All hellebores are toxic plants, but have been in medical use since early times. Quantities of the roots of the green hellebore were taken to the London hospitals in the 18th century. The word ‘hellebore’ used for several unrelated plants is originally ancient Greek signifying ‘dangerous food’. The Christmas rose is another species of the same genus. All have divided leaves much in the form of a heavily splayed foot or otherwise a set of claws, which gives them the alternative names of Bearsfoot in England and Pied de Griffon in France.
They are related to buttercups. A species whose structure is halfway between the two is the kingcup which has yellow flowers, but also carries capsular fruits similar to those of the hellebores. The custom in Nature, which is more common than you might think, is that ants distribute the seeds. These carry a large white oily growth which ants like to eat. Ants pick up the seeds, eat the oil body and leave the seed at some distance. But not only do ants do this. It is written that snails and slugs also are attracted to the oil and they get the seed stuck to their slimy skin and so also carry the seeds away.

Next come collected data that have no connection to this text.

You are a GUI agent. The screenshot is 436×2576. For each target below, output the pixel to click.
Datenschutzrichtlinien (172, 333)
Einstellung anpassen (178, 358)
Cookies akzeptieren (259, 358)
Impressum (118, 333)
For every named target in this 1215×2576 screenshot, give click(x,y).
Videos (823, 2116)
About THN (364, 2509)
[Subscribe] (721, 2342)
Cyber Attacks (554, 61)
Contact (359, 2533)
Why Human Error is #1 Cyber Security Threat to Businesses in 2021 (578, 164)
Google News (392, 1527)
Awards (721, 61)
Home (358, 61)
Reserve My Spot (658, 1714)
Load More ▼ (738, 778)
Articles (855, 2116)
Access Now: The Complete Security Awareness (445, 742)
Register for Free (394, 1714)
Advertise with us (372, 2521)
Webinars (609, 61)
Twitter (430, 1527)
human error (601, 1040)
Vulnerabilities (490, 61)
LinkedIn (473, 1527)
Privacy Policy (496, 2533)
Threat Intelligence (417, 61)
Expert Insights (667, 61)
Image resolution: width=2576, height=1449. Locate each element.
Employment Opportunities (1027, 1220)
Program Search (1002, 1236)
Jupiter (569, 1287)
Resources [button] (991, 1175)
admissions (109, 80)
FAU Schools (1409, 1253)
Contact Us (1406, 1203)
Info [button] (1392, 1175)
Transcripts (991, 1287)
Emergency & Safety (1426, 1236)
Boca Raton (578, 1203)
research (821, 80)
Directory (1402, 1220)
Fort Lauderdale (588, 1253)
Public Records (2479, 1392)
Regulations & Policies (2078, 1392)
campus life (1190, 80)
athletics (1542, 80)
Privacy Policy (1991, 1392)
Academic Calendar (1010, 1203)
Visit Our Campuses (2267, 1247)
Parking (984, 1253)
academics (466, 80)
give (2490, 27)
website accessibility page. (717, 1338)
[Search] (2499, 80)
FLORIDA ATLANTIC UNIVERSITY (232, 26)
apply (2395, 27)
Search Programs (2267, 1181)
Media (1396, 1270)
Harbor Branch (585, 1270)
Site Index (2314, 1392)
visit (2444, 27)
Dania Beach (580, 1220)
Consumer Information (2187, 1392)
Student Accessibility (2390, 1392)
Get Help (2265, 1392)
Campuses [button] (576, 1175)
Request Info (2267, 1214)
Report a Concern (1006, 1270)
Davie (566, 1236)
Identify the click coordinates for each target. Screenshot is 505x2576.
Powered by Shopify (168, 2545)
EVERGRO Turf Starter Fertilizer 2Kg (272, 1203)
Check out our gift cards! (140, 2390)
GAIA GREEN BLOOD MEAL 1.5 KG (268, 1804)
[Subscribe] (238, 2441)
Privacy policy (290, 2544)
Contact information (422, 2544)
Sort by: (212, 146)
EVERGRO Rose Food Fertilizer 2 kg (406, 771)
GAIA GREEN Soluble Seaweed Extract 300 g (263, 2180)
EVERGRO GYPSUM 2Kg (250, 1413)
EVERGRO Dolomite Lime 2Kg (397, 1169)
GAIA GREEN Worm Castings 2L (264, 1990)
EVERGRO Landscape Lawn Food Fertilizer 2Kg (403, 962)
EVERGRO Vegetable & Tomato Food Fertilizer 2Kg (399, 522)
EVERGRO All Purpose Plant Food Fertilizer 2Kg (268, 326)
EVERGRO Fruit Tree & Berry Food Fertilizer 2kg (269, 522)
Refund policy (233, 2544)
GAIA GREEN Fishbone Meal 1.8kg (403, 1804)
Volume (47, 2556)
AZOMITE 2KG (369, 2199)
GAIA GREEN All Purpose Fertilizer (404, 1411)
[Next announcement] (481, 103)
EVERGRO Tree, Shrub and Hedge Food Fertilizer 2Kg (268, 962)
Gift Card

As they flower in the winter, one wonders how they get pollinated. But in the warm afternoons in winter there are some insects about. Though books say it is bees which drink at these flowers, my guess is that it is the flies which come for the copious nectar. The nectaries are huge. They are in origin modified petals which have lost all pretence to be colourful and are converted to these large green cups of nectar. They look like medieval drinking horns and are at least half the size of the stamens around which they are clustered. The insects which drink are either immune to the plant’s toxins or the nectar does not contain them! It is the green outer sepals which at first sight you might suppose are the petals. In the Christmas or Lenten Rose (Helleborus niger) the same sepals are coloured and look exactly like petals. In the stinking hellebore they each have a purple rim. These colours and the fusty pong of the flowers might well attract flies. The green colour would help the production of sugar in the pale winter sunshine, and the purple rim might absorb some warmth. By mid-January some flowers have already set their seed. One could wish for a more attractive plant as a harbinger of Spring than the stinking hellebore!